__YOUR ASSIGNMENT__.
The lines below starting at the line containing "Song Contest (36, 55)" and ending at the line containing "A post shared" are to be repeated exactly, with both ends kept and nothing else added.

- - -

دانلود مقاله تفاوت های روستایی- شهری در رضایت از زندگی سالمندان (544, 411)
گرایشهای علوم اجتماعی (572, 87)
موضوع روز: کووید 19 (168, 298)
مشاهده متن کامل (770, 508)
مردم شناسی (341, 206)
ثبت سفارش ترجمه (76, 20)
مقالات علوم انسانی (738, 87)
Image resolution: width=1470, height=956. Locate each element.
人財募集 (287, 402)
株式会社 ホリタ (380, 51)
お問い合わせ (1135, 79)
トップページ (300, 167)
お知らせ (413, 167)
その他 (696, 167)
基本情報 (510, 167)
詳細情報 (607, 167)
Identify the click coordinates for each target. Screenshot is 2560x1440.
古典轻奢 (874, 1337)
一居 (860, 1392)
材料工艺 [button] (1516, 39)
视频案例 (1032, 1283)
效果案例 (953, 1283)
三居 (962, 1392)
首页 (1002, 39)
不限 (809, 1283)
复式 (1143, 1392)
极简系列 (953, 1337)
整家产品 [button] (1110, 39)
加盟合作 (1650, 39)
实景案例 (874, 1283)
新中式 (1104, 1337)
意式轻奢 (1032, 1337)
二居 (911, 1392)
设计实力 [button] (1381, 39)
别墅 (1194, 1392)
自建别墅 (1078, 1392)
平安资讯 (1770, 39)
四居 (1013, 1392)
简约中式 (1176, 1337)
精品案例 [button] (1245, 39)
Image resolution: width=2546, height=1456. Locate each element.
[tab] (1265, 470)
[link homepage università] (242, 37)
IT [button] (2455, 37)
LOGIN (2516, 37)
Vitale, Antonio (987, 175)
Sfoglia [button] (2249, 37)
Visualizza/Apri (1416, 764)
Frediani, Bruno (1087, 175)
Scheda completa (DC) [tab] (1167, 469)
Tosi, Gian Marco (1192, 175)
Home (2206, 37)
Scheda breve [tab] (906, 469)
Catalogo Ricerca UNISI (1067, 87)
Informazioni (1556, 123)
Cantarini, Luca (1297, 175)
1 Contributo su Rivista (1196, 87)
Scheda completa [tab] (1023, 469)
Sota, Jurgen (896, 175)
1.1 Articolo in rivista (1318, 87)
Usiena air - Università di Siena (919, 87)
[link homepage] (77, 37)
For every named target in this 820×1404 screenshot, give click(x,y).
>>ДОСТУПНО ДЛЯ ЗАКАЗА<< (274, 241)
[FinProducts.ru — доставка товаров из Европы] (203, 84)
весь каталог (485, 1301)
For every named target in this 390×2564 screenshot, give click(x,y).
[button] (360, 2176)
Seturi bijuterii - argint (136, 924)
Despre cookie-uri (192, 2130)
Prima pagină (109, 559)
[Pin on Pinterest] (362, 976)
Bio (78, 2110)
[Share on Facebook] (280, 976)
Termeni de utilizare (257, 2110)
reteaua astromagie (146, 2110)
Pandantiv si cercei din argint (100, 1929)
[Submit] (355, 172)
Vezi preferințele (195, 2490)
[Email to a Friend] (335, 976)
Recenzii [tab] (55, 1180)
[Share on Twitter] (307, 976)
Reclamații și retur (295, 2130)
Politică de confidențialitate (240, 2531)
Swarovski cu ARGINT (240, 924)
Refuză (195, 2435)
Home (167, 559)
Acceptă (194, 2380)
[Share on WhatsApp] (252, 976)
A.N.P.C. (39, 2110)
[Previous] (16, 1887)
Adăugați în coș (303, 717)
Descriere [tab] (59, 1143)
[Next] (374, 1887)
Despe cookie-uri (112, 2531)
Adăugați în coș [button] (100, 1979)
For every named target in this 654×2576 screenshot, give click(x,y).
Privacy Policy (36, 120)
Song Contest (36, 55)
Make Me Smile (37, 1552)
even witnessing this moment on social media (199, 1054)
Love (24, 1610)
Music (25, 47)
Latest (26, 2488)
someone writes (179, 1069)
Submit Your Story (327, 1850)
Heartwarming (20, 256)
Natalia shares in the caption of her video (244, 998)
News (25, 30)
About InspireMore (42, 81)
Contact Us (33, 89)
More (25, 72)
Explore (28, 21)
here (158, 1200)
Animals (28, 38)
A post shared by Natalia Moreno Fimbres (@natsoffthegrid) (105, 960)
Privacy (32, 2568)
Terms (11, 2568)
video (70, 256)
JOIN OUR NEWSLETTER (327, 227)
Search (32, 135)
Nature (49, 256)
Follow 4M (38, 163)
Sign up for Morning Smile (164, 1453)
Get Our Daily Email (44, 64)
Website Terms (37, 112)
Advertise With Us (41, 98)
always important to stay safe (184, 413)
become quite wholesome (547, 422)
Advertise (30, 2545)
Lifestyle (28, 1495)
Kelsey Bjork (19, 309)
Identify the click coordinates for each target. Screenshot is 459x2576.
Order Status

- - -

__ANSWER SPACE__.
Song Contest (36, 55)
Make Me Smile (37, 1552)
even witnessing this moment on social media (199, 1054)
Love (24, 1610)
Music (25, 47)
Latest (26, 2488)
someone writes (179, 1069)
Submit Your Story (327, 1850)
Heartwarming (20, 256)
Natalia shares in the caption of her video (244, 998)
News (25, 30)
About InspireMore (42, 81)
Contact Us (33, 89)
More (25, 72)
Explore (28, 21)
here (158, 1200)
Animals (28, 38)
A post shared by Natalia Moreno Fimbres (@natsoffthegrid) (105, 960)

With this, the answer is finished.